[SHORT PROBLEM]: Output the lines from the one containing "Novērojumu atlase (459, 170)" through the one containing "Office workers: (62, 1167)", both included, as a JSON list of strings with one string per line and no blank lines.

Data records
┄┄┄┄┄┄
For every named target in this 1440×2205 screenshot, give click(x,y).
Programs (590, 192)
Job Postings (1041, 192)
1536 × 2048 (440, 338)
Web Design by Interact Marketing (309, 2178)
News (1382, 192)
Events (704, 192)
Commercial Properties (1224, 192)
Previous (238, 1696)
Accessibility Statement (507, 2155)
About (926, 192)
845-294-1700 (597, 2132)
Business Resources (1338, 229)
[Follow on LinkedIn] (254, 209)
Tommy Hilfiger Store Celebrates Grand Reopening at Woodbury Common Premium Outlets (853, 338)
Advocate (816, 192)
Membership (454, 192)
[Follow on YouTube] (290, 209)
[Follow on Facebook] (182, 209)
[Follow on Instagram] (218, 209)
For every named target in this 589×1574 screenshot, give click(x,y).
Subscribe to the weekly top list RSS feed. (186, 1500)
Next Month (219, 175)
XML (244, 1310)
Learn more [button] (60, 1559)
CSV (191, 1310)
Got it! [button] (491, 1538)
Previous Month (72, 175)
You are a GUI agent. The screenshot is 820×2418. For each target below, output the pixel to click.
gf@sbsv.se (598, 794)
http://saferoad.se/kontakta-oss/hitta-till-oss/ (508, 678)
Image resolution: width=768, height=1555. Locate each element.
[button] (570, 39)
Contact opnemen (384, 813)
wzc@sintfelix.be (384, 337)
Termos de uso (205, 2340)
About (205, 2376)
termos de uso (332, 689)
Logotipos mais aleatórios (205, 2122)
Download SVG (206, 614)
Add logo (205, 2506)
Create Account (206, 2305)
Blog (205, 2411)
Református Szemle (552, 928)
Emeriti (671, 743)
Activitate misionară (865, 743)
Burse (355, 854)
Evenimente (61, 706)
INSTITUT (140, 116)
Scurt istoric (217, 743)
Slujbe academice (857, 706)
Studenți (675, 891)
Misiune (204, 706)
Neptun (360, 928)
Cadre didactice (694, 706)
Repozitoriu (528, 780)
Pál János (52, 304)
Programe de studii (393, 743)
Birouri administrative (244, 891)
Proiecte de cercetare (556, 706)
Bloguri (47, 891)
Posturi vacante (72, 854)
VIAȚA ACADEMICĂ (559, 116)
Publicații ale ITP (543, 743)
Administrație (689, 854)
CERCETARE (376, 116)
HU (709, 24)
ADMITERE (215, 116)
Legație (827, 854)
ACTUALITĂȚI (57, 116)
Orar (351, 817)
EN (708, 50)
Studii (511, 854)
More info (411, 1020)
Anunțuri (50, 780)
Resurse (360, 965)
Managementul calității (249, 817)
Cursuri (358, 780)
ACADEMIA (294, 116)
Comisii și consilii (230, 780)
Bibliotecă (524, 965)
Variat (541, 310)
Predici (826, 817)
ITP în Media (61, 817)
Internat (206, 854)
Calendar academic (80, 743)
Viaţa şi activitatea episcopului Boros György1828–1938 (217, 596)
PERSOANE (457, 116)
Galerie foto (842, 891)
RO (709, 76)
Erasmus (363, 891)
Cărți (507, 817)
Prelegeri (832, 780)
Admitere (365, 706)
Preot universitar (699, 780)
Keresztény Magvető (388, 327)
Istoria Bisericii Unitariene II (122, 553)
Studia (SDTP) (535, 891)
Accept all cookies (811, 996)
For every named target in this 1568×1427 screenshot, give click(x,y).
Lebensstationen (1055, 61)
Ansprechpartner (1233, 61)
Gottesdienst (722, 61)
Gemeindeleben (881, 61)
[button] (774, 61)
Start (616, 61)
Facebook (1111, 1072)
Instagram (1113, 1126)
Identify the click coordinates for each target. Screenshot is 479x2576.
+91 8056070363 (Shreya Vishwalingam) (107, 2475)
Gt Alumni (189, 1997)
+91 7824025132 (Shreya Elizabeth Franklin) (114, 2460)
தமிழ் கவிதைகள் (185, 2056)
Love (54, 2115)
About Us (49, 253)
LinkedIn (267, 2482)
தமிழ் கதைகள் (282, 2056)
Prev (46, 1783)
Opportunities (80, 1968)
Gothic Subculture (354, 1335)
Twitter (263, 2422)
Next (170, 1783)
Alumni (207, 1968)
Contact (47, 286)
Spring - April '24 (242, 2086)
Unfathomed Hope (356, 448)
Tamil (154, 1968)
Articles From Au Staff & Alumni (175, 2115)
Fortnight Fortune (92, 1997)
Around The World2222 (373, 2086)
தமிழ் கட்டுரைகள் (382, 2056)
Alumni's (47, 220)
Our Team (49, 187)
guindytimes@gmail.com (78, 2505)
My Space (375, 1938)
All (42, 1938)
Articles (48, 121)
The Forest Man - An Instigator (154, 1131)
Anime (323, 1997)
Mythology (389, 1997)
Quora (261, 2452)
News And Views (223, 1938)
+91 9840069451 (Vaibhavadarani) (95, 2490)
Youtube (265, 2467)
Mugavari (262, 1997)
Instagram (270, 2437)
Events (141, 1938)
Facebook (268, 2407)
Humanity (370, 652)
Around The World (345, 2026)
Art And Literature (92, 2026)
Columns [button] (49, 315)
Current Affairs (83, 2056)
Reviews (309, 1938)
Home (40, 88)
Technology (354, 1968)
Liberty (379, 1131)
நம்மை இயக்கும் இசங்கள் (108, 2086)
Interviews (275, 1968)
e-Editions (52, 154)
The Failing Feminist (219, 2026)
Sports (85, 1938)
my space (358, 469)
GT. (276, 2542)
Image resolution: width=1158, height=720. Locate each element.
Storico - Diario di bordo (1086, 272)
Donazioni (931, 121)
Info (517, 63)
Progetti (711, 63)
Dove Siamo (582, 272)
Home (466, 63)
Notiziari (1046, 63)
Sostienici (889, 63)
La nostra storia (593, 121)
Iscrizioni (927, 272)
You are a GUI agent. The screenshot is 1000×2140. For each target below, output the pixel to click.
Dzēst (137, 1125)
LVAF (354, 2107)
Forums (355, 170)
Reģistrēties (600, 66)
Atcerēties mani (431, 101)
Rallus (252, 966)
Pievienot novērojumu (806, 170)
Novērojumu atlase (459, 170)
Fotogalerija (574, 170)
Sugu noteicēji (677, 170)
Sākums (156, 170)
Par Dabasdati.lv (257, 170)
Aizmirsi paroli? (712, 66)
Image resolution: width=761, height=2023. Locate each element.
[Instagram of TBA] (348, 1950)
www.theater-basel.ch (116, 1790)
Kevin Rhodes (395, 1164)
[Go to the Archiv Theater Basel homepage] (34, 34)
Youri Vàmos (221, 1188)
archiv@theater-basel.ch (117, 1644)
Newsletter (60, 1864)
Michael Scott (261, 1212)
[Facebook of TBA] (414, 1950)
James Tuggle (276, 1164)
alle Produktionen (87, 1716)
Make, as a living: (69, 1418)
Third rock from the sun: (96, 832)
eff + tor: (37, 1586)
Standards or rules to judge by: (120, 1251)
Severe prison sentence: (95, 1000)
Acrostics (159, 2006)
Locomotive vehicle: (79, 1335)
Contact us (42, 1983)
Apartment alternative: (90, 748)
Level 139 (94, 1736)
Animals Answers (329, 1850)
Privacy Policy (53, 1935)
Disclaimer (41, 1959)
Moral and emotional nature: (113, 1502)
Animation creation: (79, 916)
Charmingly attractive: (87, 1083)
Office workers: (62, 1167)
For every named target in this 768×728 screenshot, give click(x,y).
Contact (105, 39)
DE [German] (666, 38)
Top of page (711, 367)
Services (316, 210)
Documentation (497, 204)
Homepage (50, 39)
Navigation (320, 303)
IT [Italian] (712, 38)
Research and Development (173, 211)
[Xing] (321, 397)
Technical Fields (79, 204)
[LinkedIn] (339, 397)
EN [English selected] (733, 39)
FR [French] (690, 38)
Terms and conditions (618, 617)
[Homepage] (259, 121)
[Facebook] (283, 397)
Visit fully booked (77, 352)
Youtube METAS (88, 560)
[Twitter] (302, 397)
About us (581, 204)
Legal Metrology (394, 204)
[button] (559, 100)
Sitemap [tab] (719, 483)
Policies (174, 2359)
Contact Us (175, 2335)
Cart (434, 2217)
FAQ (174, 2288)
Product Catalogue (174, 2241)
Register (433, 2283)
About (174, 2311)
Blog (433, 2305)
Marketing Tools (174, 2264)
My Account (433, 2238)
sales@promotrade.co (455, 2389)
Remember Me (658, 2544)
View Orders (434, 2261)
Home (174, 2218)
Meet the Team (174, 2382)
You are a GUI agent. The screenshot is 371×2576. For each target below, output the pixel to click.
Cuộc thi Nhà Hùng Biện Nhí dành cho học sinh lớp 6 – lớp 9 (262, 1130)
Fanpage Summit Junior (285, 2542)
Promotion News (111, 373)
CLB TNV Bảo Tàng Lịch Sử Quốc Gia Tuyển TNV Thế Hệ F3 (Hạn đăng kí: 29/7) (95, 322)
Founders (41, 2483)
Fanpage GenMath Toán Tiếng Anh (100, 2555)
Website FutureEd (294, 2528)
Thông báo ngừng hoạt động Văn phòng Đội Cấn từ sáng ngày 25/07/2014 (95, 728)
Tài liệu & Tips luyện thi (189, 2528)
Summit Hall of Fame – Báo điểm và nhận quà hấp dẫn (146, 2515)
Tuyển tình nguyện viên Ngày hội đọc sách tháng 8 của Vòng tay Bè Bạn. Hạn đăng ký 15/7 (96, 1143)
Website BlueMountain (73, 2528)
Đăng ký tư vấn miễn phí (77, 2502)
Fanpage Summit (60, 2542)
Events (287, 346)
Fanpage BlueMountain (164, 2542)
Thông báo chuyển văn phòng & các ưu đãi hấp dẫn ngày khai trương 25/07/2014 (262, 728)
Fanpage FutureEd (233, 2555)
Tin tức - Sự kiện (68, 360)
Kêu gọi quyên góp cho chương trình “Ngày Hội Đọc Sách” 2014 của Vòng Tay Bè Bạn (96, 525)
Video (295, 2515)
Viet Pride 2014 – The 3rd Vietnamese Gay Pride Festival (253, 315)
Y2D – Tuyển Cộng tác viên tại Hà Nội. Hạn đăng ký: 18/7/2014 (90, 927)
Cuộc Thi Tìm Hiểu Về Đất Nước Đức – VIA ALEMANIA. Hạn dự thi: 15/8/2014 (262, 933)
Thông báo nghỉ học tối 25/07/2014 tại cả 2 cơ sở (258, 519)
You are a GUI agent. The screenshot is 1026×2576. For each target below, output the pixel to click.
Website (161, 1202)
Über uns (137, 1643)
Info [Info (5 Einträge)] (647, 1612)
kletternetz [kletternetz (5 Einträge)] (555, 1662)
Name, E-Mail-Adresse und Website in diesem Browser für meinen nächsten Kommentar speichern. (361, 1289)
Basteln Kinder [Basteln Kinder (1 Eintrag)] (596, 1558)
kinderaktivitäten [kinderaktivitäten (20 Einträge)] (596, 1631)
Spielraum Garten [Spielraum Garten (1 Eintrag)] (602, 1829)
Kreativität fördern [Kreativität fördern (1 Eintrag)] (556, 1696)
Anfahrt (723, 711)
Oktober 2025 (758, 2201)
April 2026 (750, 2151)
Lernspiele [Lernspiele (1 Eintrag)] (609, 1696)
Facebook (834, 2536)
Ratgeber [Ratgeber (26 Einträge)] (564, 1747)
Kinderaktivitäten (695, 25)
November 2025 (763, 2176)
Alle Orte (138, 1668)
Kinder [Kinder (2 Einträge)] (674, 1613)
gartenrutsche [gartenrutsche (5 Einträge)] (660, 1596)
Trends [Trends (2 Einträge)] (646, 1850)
┄┄┄┄┄┄
[PROBLEM SOLUTION]:
[
  "Novērojumu atlase (459, 170)",
  "Fotogalerija (574, 170)",
  "Sugu noteicēji (677, 170)",
  "Sākums (156, 170)",
  "Par Dabasdati.lv (257, 170)",
  "Aizmirsi paroli? (712, 66)",
  "Image resolution: width=761, height=2023. Locate each element.",
  "[Instagram of TBA] (348, 1950)",
  "www.theater-basel.ch (116, 1790)",
  "Kevin Rhodes (395, 1164)",
  "[Go to the Archiv Theater Basel homepage] (34, 34)",
  "Youri Vàmos (221, 1188)",
  "archiv@theater-basel.ch (117, 1644)",
  "Newsletter (60, 1864)",
  "Michael Scott (261, 1212)",
  "[Facebook of TBA] (414, 1950)",
  "James Tuggle (276, 1164)",
  "alle Produktionen (87, 1716)",
  "Make, as a living: (69, 1418)",
  "Third rock from the sun: (96, 832)",
  "eff + tor: (37, 1586)",
  "Standards or rules to judge by: (120, 1251)",
  "Severe prison sentence: (95, 1000)",
  "Acrostics (159, 2006)",
  "Locomotive vehicle: (79, 1335)",
  "Contact us (42, 1983)",
  "Apartment alternative: (90, 748)",
  "Level 139 (94, 1736)",
  "Animals Answers (329, 1850)",
  "Privacy Policy (53, 1935)",
  "Disclaimer (41, 1959)",
  "Moral and emotional nature: (113, 1502)",
  "Animation creation: (79, 916)",
  "Charmingly attractive: (87, 1083)",
  "Office workers: (62, 1167)"
]